Financial Extraction Examples:
• £4.8m in dividend payments;
• £17.7m in interest payments to related parties;
• £24.7m in lease payments, substantially to related parties;
• £162.5m owed to related parties, primarily due within a year.
Pandemic Performance:
• £18.9m in additional government funding for Covid-19 response;
• £6.2m cost for Personal Protective Equipment (infection control);4.4% decrease in occupancy to 85.6%;
6.0% (1,416) decrease in average monthly care staff;
2,141 reported Covid-19 deaths in HC-One facilities source, including local authorities.

The report concludes: ‘All care home operators must be held accountable for public and private payments intended to provide care for some of society’s most vulnerable people.

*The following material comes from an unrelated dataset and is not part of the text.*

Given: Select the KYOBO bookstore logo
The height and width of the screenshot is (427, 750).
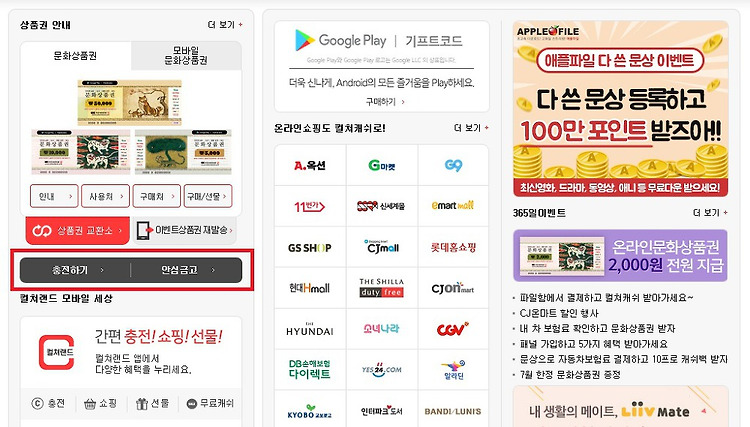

‘HC-One and other care home operators spin a rarely challenged narrative of losing money and poor care primarily due to a lack of funding.
‘As the Covid-19 pandemic hit, HC-One wrote to all relevant local authorities asking for additional funding and support.
‘However, while residents and workers suffered tragically through the pandemic, the wealthy offshore investors were well protected. The pattern of shifting profits offshore persisted, even as millions in additional government funding were made available in response to the pandemic.
‘The pandemic has exposed broad structural problems in the UK care sector.
‘Reforms and regulation are urgently needed. Operators that are deemed unsuitable must be removed and replaced.
‘Prior to any substantial increase in public funding, greater transparency and accountability across the sector are essential to ensure dignity for the elderly and to protect and support front-line care workers.’